→ **Work order 1**
In the HIWRAP passage, give the part that opens with the words containing "The HIWRAP airborne" and closes with "speed and direction." again, and replace "system noise" with "receiver noise".
→ **Work order 2**
Answer these questions from the HIWRAP passage:
(a) Which satellite carried the SeaWinds scatterometer?
(b) According to the passage, the minimum detectable reflectivity factors allow rain to be detected at both frequencies below what rain rate?
(c) What is the name of the airborne Ka-band scatterometer that Rodriguez et al. (2018) describe?

→ **Passage shown**
★ ★ ★ ★ ★

The HIWRAP airborne instrument (Li et al. 2016) uses frequencies similar to those of the Dual-Frequency Precipitation Radar (DPR) on the GPM satellite (Hou et al. 2014; Kojima et al. 2012) with a scan geometry similar to the SeaWinds scatterometer which flew aboard the QuikSCAT satellite with a data record from July 1999 to November 2009 (Jones et al. 1982; Wentz and Smith 1999). The HIWRAP system design parameters are given in Table 1. The minimum detectable reflectivity factors shown in the table ensure that rain rates below 1 mm h−1 can be detected at both frequencies; the upper limit of rain detectability is determined by the magnitude of the path attenuation and the system noise. The minimum surface detection capability is a function of path attenuation, system noise and the intrinsic value of σ0 which, over ocean, depends on incidence angle and wind speed and direction.

Table 1.

HIWRAP system parameters.

Table 1.

In the context of recently developed airborne scatterometers, it should be noted that Rodriguez et al. (2018) provide a comprehensive description of the theory, instrument design and data analysis from the airborne Ka-band scatterometer, DopplerScatt.

★ ★ ★ ★ ★

→ **Collected data**
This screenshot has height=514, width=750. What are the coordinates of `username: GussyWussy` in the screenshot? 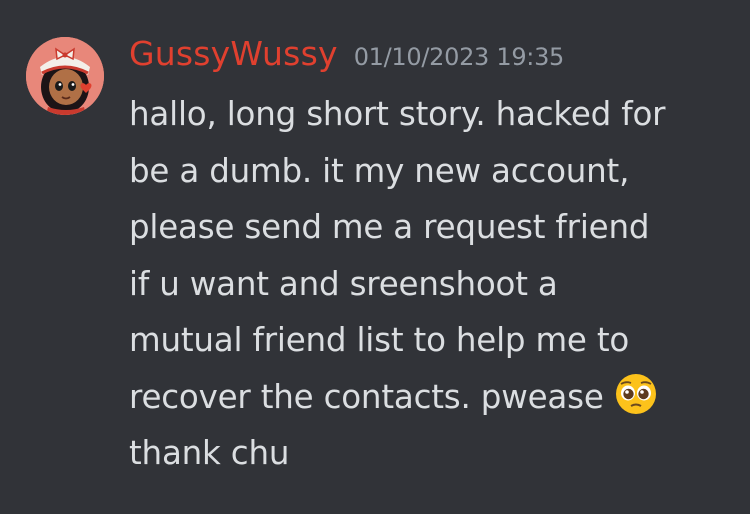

★ ★ ★ ★ ★

→ **Your response 1**
The HIWRAP airborne instrument (Li et al. 2016) uses frequencies similar to those of the Dual-Frequency Precipitation Radar (DPR) on the GPM satellite (Hou et al. 2014; Kojima et al. 2012) with a scan geometry similar to the SeaWinds scatterometer which flew aboard the QuikSCAT satellite with a data record from July 1999 to November 2009 (Jones et al. 1982; Wentz and Smith 1999). The HIWRAP system design parameters are given in Table 1. The minimum detectable reflectivity factors shown in the table ensure that rain rates below 1 mm h−1 can be detected at both frequencies; the upper limit of rain detectability is determined by the magnitude of the path attenuation and the receiver noise. The minimum surface detection capability is a function of path attenuation, receiver noise and the intrinsic value of σ0 which, over ocean, depends on incidence angle and wind speed and direction.

→ **Your response 2**
(a) The QuikSCAT satellite.
(b) 1 mm h−1.
(c) DopplerScatt.